The bridge between the living and the dead . . .


The Bridge of San Luis Rey is the second novel by the great American writer Thornton Wilder (1897- 1975).

The first edition of the book was published by the Albert & Charles Boni company on November 3, 1927.

It’s set in Peru in the year 1714.

Early in the novel, on July 20, 1714, five people crossing an old bridge are killed when the bridge suddenly collapses.

A Franciscan monk named Brother Juniper happens to witness this tragedy. He wonders “Why did this happen to those five?” 

There must be some reason, he thinks:

If there were any plan in the universe at all, if there were any pattern in a human life, surely it could be discovered mysteriously latent in those lives so suddenly cut off. Either we live by accident and die by accident, or we live by plan and die by plan.

Brother Juniper spends years compiling facts that might somehow answer his questions.

He talks to family members and friends of the victims, who came from various backgrounds and levels of society. He records what he learns and thinks in a series notebooks.

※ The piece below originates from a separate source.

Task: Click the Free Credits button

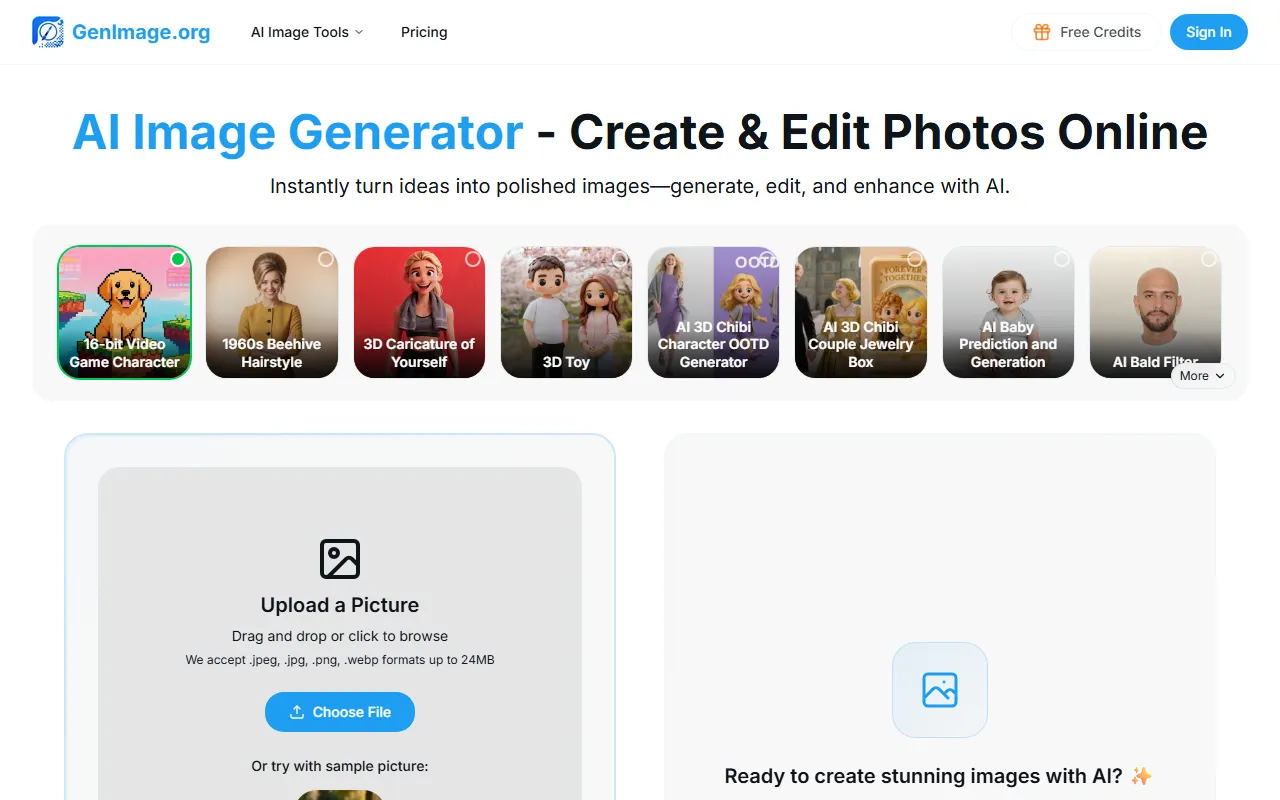Action: [x=1086, y=32]
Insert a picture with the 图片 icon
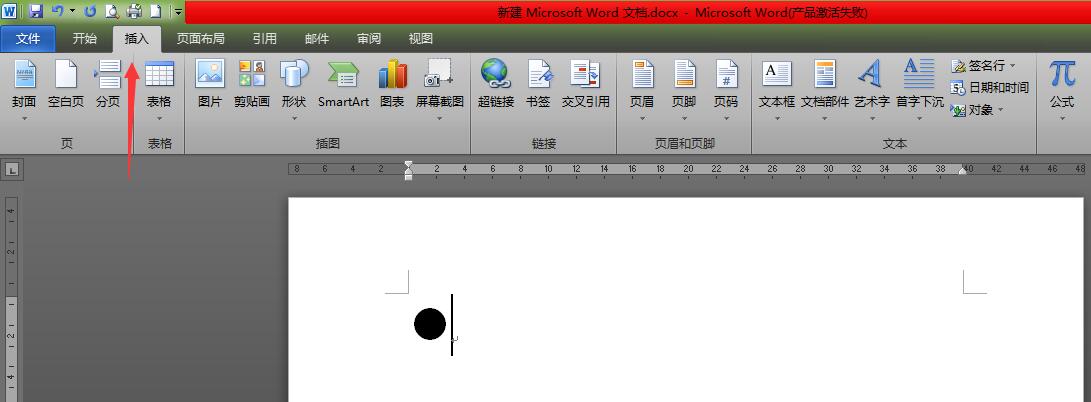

Ultimately, he spends six years “knocking at all the doors in Lima, asking thousands of questions,
filling scores of notebooks.”
These are collected into one huge book.

The middle chapters of the novel tell us about the lives of the five people who were killed when the bridge collapsed.

They include:

     - Doña María, a wealthy noblewoman who is estranged from her daughter Clara;

     - Pepita a young woman who was raised in an orphanage run by the Abbess Madre María del Pilar and then essentially adopted by Doña María, partly to fill the void left when Clara left Peru and went to Spain;

     - Esteban, a young man haunted by the death of his twin brother Manuel;

     - "Uncle" Pio, the former manager of the famous actress Camila Perichole, whose career ended when she was disfigured by smallpox; and,

     - Jaime, Camila’s son, who was traveling with Pio because Camila asked him to take care of the boy.

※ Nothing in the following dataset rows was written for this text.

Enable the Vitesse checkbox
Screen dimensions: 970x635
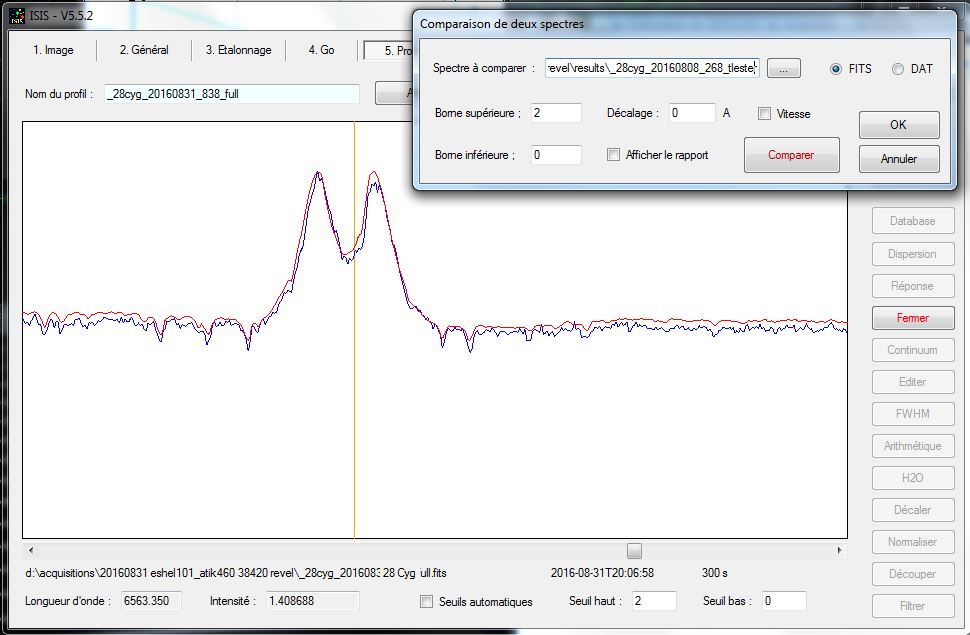[x=765, y=114]
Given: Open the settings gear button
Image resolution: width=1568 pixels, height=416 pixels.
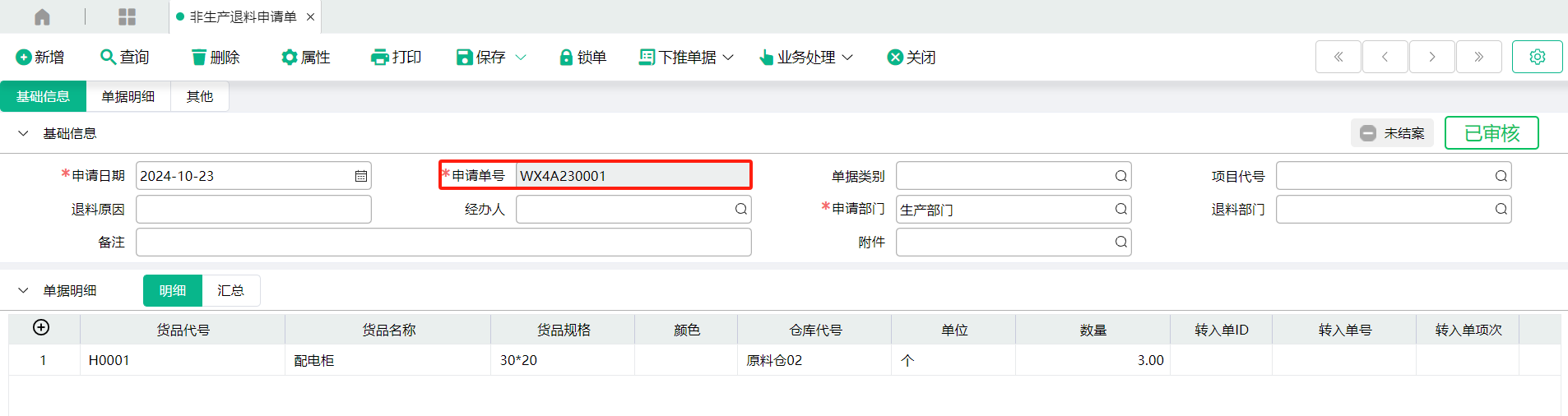Looking at the screenshot, I should point(1537,57).
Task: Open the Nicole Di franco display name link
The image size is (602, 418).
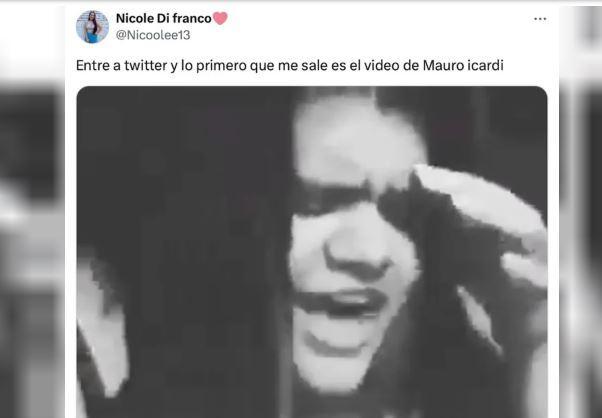Action: coord(164,18)
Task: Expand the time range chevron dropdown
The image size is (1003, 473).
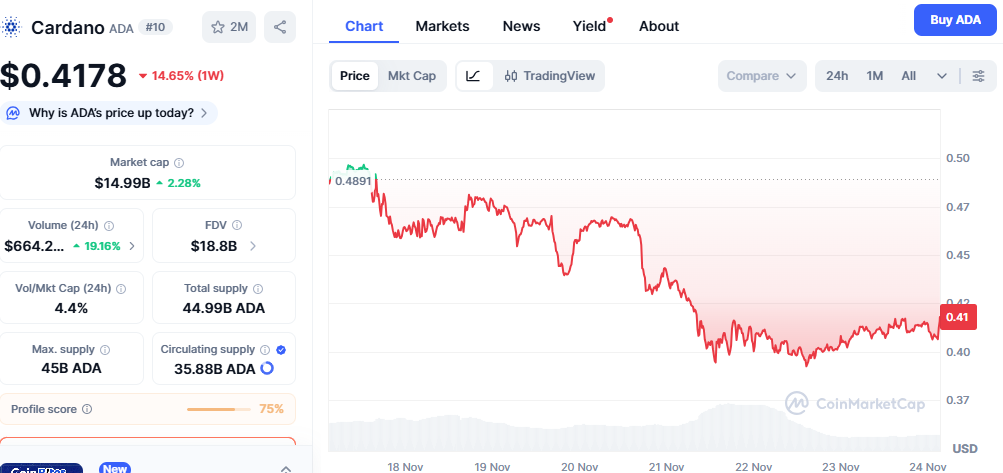Action: tap(941, 76)
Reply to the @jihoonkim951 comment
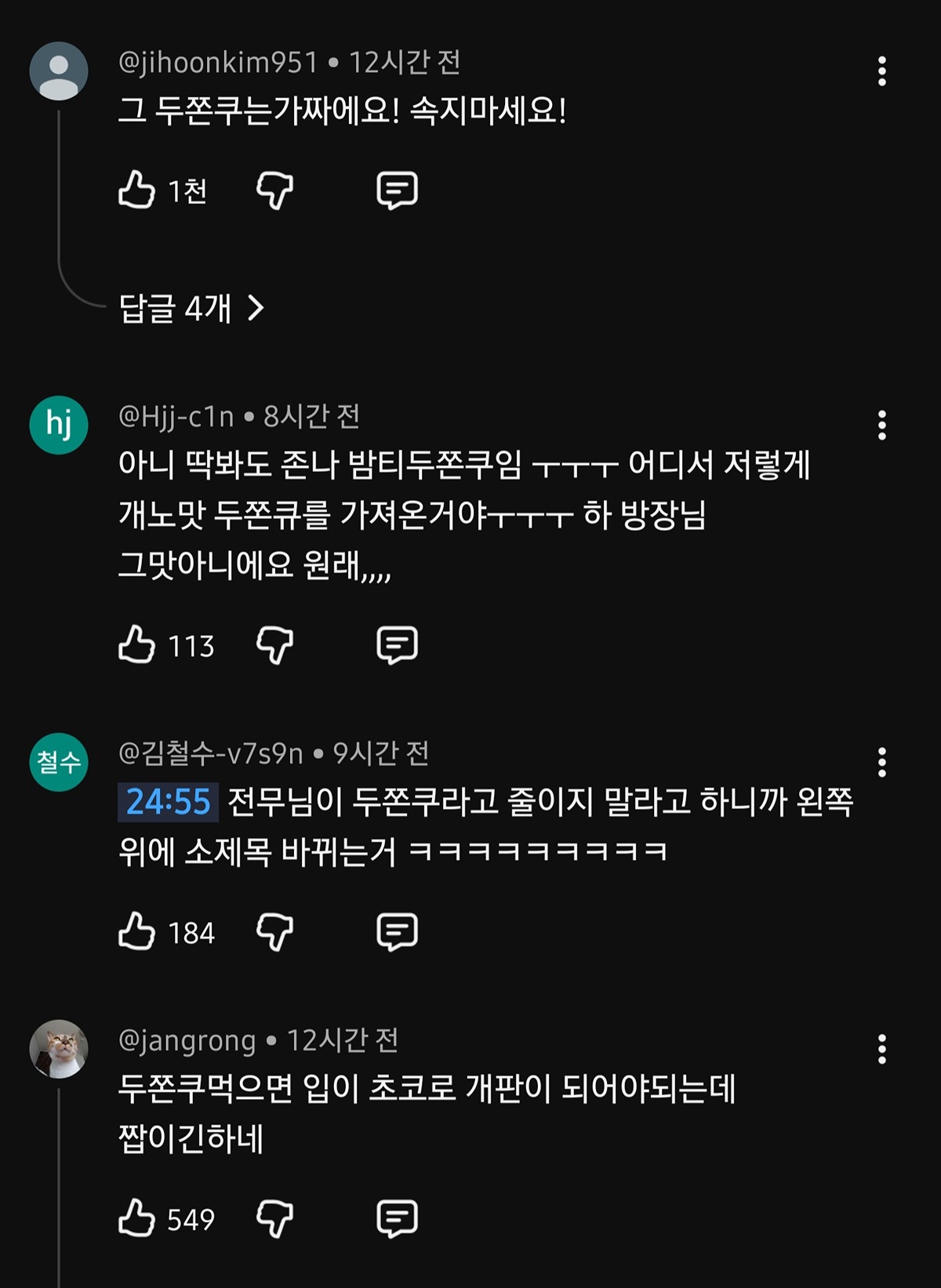The height and width of the screenshot is (1288, 941). coord(397,190)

In the final part of the novel, we learn that Brother Juniper’s book was brought to the attention of Catholic Church officials and they convicted him of heresy for seeming to question or try to justify the mysterious ways of God.

They burn the book – along with Brother Juniper.

In the final pages of the novel, we learn that Camila has come to Lima to help the Abbess take care of sick people at her convent. By coincidence, Doña María’s daughter Clara has come to visit the Abbess.

Clara looks around at the desperately poor and sick people there. Then she ponders the lives of the five who died when the Bridge of San Luis Rey collapsed. She thinks:

“Even now…almost no one remembers Esteban and Pepita, but myself. Camila alone remembers her Uncle Pio and her son; this woman, her mother. But soon we shall die and all memory of those five will have left the earth, and we ourselves shall be loved for a while and forgotten. But the love will have been enough; all those impulses of love return to the love that made them. Even memory is not necessary for love.”

Finally, Clara comes to an oft-quoted conclusion; the famous quote that is the last line of the novel:

“There is a land of the living and a land of the dead and the bridge is love, the only survival, the only meaning.”

As a snotty young high school kid in the 1960s, I wasn’t really moved by The Bridge of San Luis Rey or its famous quotation.

Today, as an older and hopefully wiser married man, father and grandfather, I am.